The committee that searches for and secures the new pastor for the congregation is called the “Pastor Search Committee;” and in Baptist life there is no more daunting assignment than to serve on such a committee. The reason it is such a challenge, chiefly, is because most congregations approach this work exactly the same way a secular organization approaches a search; that is, by looking for what we “want” rather than what we need, and in most congregations, the “wants” are both multiple and competitive. Some want a pastor who is seasoned and mature; some want a pastor who is young and energetic and, consequently, they will compromise on experience and maturity. For some, preaching is the most important skill the new pastor must possess; for others it’s pastoral care and hospital visitation. For some, having a pastor who is a strong leader, organizer, and administrator is paramount; for others, they think the pastor should just stick to “spiritual stuff” and leave the running of the church to the laity. Finding someone who pleases everybody, who “meets everyone’s needs,” has about as much chance of success as coaching for Al Davis!

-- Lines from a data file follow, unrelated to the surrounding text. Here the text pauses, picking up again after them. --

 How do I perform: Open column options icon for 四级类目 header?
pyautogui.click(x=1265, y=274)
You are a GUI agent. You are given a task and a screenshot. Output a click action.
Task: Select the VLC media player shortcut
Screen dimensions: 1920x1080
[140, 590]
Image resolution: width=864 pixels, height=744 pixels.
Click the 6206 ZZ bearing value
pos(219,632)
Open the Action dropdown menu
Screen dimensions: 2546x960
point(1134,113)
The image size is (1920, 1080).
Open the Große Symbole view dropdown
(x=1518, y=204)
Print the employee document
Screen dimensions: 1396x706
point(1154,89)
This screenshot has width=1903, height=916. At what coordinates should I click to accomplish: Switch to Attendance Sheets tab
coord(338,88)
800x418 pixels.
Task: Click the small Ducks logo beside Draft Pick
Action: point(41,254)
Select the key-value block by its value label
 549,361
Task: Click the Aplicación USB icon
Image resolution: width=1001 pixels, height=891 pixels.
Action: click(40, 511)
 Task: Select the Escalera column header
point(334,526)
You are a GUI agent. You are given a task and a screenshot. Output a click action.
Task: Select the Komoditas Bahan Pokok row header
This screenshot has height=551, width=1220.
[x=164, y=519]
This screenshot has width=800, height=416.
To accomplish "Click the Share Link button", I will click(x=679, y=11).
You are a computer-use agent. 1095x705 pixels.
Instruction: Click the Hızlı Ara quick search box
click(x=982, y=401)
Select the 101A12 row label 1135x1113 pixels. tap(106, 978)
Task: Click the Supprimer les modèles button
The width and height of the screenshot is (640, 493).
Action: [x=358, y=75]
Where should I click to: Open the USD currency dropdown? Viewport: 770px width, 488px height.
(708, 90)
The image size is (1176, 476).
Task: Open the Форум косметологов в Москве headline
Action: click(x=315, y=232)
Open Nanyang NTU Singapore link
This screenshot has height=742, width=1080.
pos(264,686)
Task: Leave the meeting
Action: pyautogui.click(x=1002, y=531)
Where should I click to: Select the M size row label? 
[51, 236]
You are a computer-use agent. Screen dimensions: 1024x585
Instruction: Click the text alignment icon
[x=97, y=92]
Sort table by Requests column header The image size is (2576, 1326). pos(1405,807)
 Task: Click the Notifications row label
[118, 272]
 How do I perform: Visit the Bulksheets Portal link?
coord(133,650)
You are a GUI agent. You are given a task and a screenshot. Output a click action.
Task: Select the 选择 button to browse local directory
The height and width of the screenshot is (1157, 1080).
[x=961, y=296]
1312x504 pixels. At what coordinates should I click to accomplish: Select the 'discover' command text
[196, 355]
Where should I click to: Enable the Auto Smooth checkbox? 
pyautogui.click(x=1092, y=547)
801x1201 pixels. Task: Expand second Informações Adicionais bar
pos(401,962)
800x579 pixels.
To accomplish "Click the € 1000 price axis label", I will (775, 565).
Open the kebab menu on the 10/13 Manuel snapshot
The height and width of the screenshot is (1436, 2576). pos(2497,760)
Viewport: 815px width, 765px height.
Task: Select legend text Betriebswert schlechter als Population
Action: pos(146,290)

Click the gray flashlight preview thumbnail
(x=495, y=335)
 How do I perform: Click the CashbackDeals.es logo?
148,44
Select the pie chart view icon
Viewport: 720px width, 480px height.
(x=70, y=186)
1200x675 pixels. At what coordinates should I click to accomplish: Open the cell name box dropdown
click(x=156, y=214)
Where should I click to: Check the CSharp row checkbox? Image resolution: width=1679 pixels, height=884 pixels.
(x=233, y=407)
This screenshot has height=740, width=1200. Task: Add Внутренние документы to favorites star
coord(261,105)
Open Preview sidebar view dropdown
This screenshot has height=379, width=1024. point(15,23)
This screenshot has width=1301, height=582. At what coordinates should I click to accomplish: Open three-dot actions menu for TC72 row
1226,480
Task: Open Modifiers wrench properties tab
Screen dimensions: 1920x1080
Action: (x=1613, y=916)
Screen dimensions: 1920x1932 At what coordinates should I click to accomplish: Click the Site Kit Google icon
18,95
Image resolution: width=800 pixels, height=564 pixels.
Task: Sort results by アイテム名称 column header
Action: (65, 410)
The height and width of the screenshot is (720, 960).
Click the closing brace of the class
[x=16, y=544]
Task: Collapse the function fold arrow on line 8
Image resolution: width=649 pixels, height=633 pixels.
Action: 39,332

That’s why I think it’s important, both for congregations and pastors, to understand that a pastor lives under not one, but two, claims on his life: the claim of the congregation and the claim of his calling as a minister of the Gospel of Jesus Christ. While these two claims need not be competitive, they are prioritized in every minister’s life. Sadly (both for the church and its pastor) most pastors tend to put the priority on the former rather than the latter, and as a result they spend their time running around trying to satisfy a bunch of competitive, unworthy, and totally secular congregational “needs.” Pastors figure out pretty quickly (in a church where every week is something of a “referendum” on the pastor) that if they want to keep their jobs, they have to “keep everybody happy.” But, of course, that is NOT the mission and mandate of ministry. Pastors, who are worthy of the title, also know (and know full well) that they are even more accountable to Christ and the Church (and I mean church in the LARGER sense of the Body of Christ, not the local congregation one happens to be serving at the moment) to live out their calling – whether their congregations want them to or not, whether their congregations value that calling or not, whether their congregations “need” them to or not. And that calling has little to do with what most congregations typically list on their “pastor profile.” Beyond the “wants” and “needs” of any particular congregation, the pastor is first and foremost called by God to preach and profess the Church’s faith; to represent the Church’s account of what’s going on in the world to a secular and hostile culture; to keep the Church’s larger history and story before the particular congregation he happens to be serving at the moment; to teach (and to demand) modern disciples of Jesus Christ to think critically, thoughtfully, and deeply about their own faith; and to test the congregation’s current witness against the canon and criteria of the Holy Scriptures.
Alas, these things rarely make it onto the “congregational survey” for a prospective pastor, which is why, I am convinced, congregations go through this process far more frequently than they need to…or should!